Maar goed, een lange introductie om te komen tot het voorlopige hoogtepunt van het sportjaar 2017, de halve triathlon van TRI Amsterdam. In 2015 en 2016 werd er een halve triathlon in Amsterdam georganiseerd door de Spaanse organisatie ICAN. In beide gevallen was dit geen groot succes, met bijvoorbeeld een loopparcours dat 4km te kort was, slechte bevoorrading en een grote kans op verkeerd rijden vanwege te weinig verkeersregelaars. Naar aanleiding hiervan besloot Lars Vreugdenhil met zijn team van de Amsterdamse triathlons om zelf een wedstrijd te organiseren, maar dan wel goed.
In het weekend voor de wedstrijd heb ik het fietsparcours grotendeels verkend en dit was meteen een mooie lange duurtraining.

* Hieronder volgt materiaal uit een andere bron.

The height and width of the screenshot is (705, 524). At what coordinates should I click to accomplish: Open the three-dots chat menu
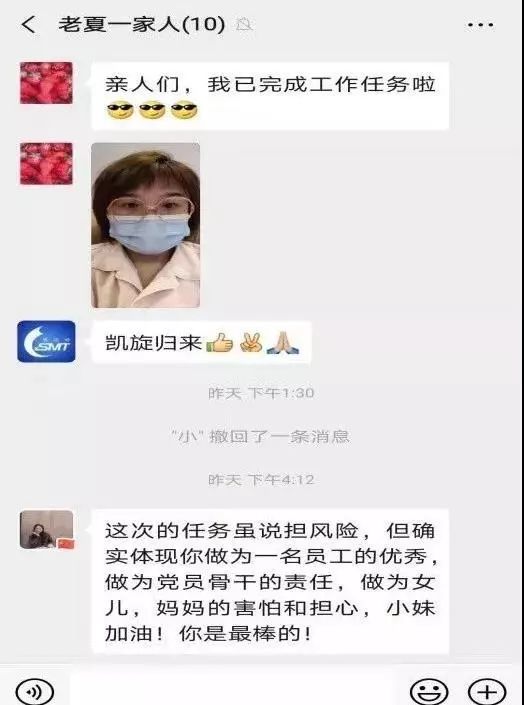click(480, 25)
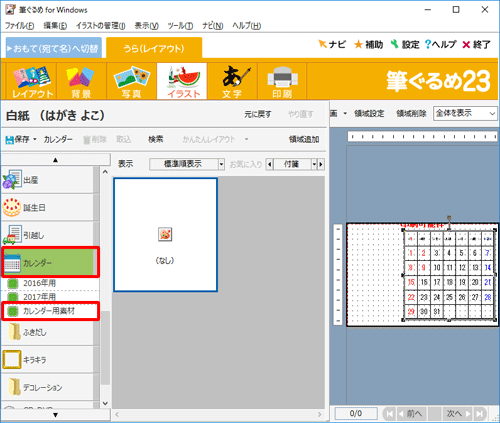Open the イラストの管理 menu
Screen dimensions: 500x423
(100, 26)

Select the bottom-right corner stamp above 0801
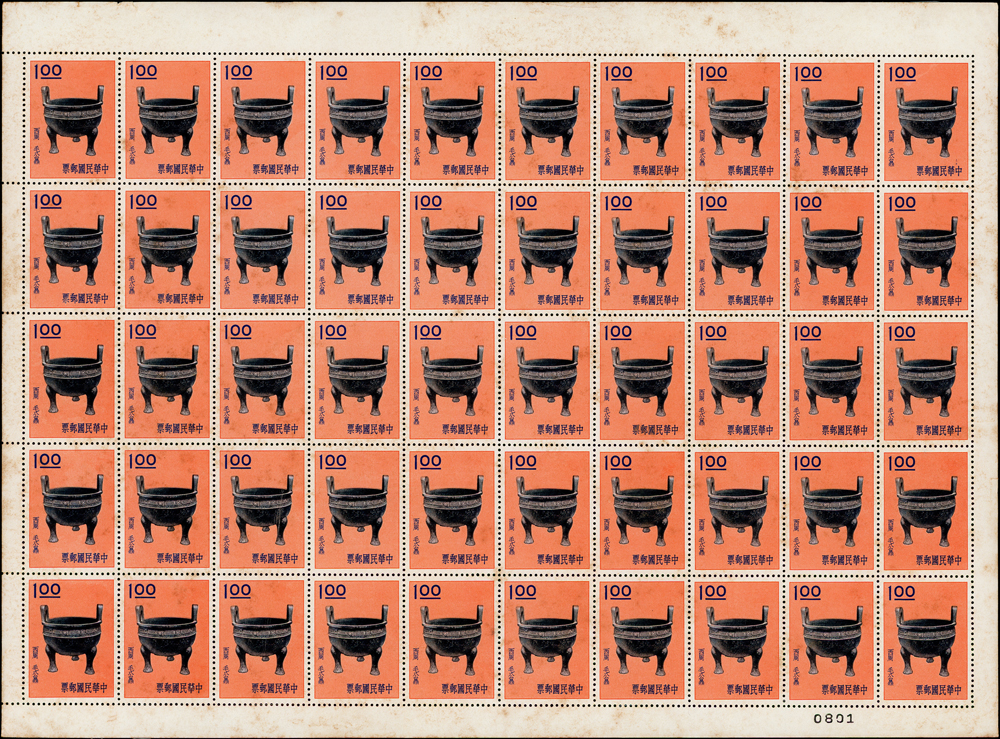click(x=926, y=639)
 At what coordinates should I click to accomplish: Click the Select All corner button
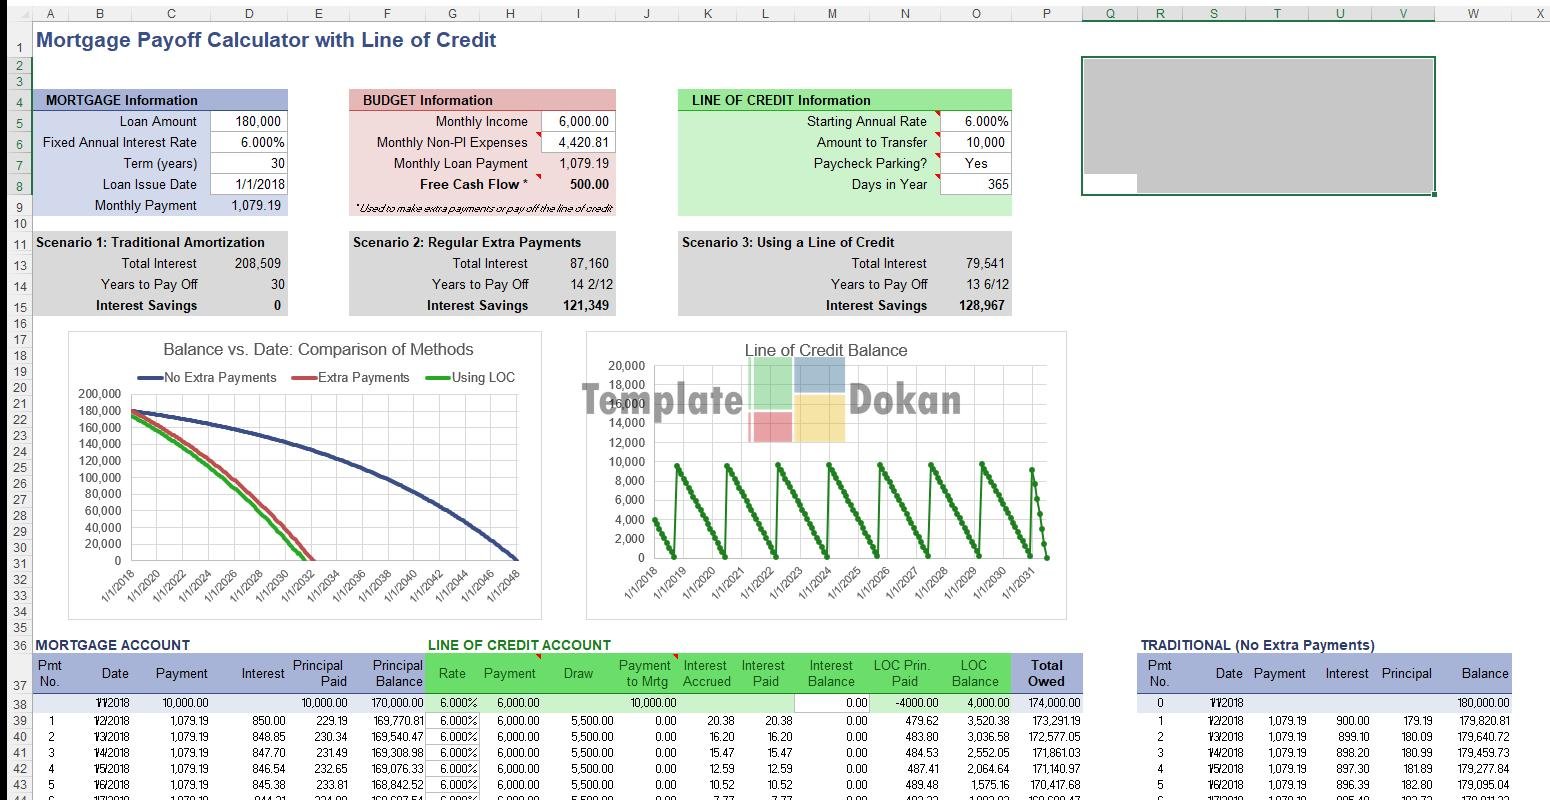click(16, 14)
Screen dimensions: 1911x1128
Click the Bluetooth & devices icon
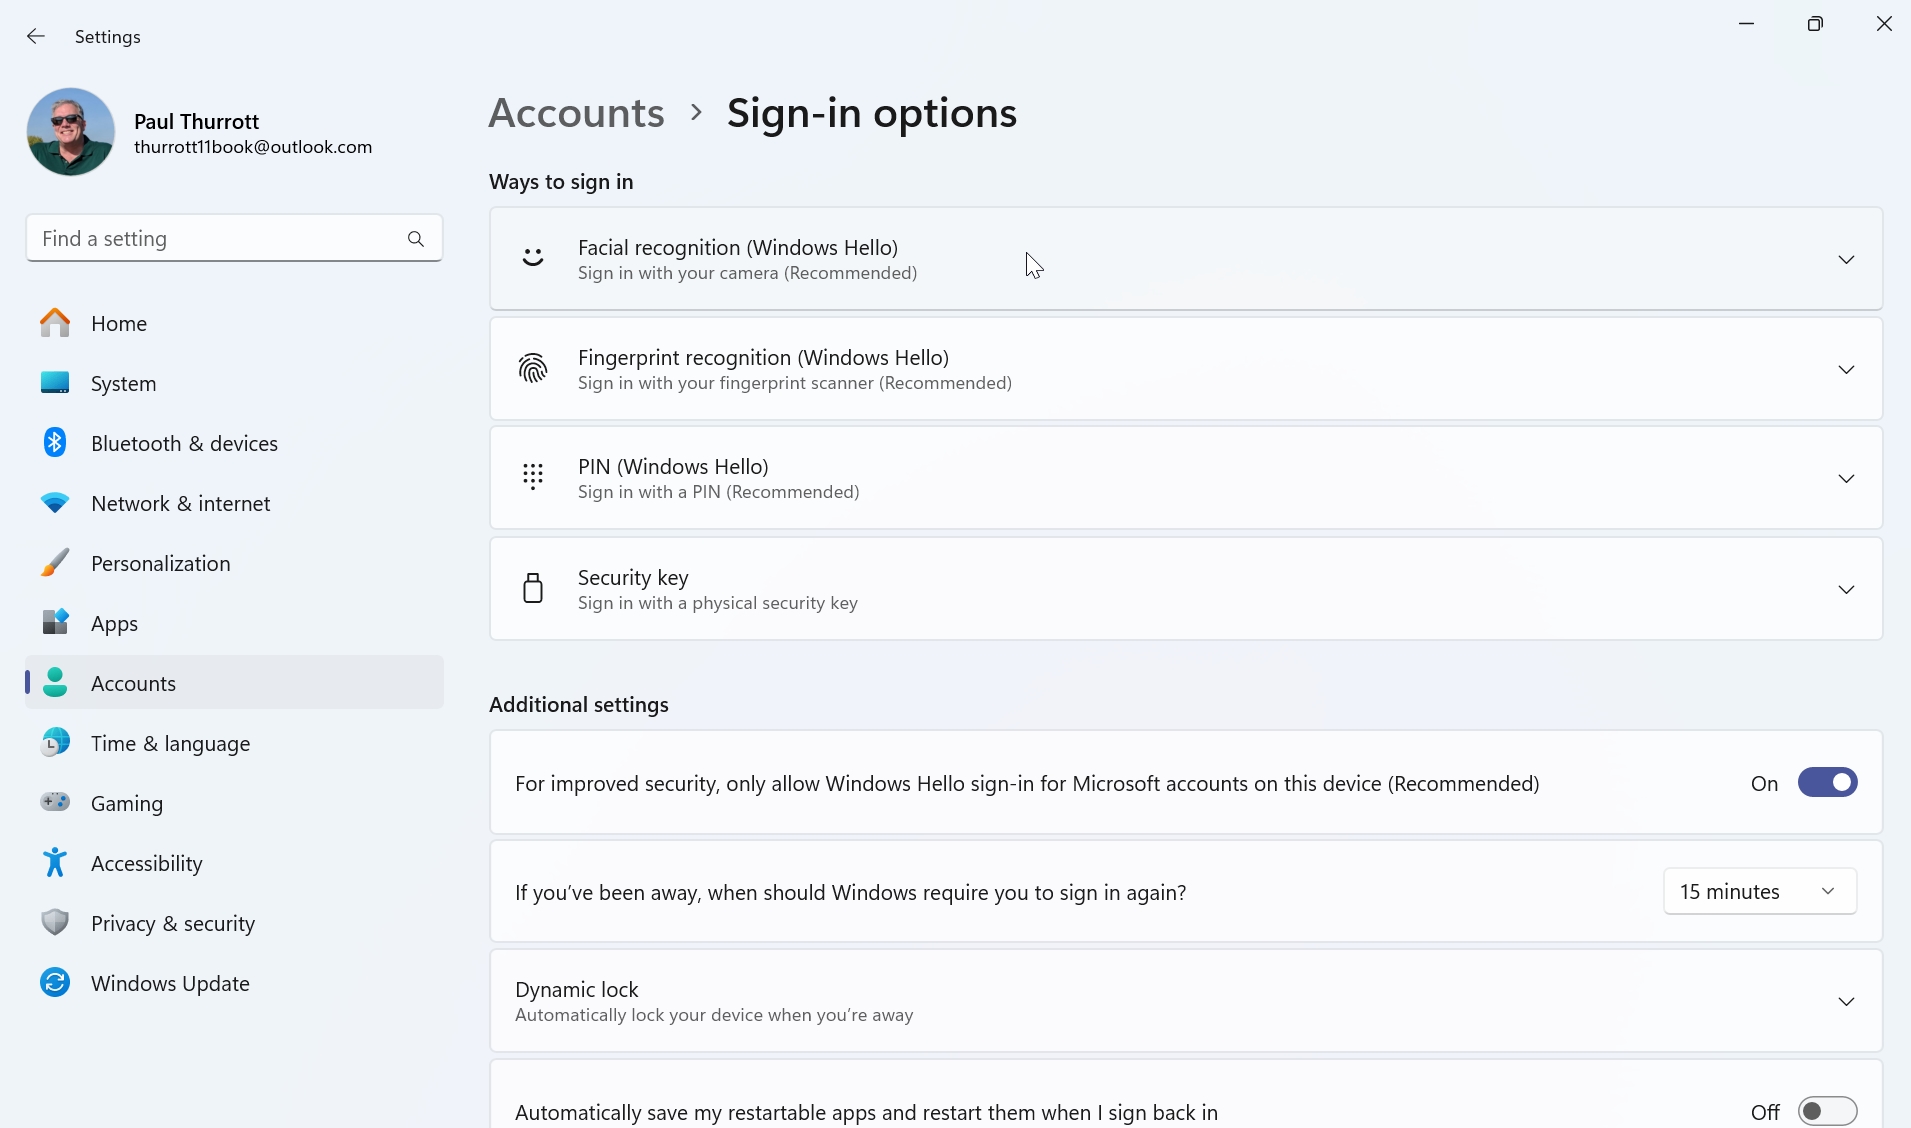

Er zijn een paar punten waar je op moet letten, maar voor het grootste gedeelte zijn het goede en overzichtelijke wegen waar je hard door kan fietsen. Op vrijdag heb ik mijn fiets ingechecked en wilde ik de transitiezones bestuderen, maar het was niet helemaal duidelijk hoe het er uit zou zien. Gelukkig was dit op zaterdagochtend wel het geval, maar een overzichtstekening op de site zou voor volgend jaar wel handig zijn. Zwemmen was hier gelukkig wel met wetsuit en dat betekende dat dit pas de tweede keer van het jaar zou zijn dat ik me in neopreen zou hullen. Na ingezwommen te hebben klonk iets na 8 uur het startschot en waggelde iedereen naar het water voor een rolling start. Hierbij worden elke paar seconden een paar triatleten doorgelaten zodat de wasmachine bij de zwemstart vermeden wordt. En dit werkt erg prettig, je kan meteen vanaf de start je eigen slag maken zonder tegen mensen op te botsen. Het nadeel is dat je niet precies weet waar je in de wedstrijd ligt, maar dat is in mijn ogen een kleine prijs.
De focus tijdens het zwemmen was om een iets hogere slagfrequentie te maken en verder proberen op mijn techniek te letten (met name zo horizontaal mogelijk blijven en de catch zo vroeg mogelijk in te zetten). Dit resulteerde in een zwemtijd van 36 minuten over een door mijn Garmin gemeten 1980 meter, oftewel 1:49/100 meter. Dat is niet snel, maar voor mijn doen prima. Ter vergelijking, in Nieuwkoop had ik 1990 meter in 42:27 op de teller. T1 ging, op het uitkrijgen van mijn wetsuit na, prima en ik kon aan het fietsen beginnen.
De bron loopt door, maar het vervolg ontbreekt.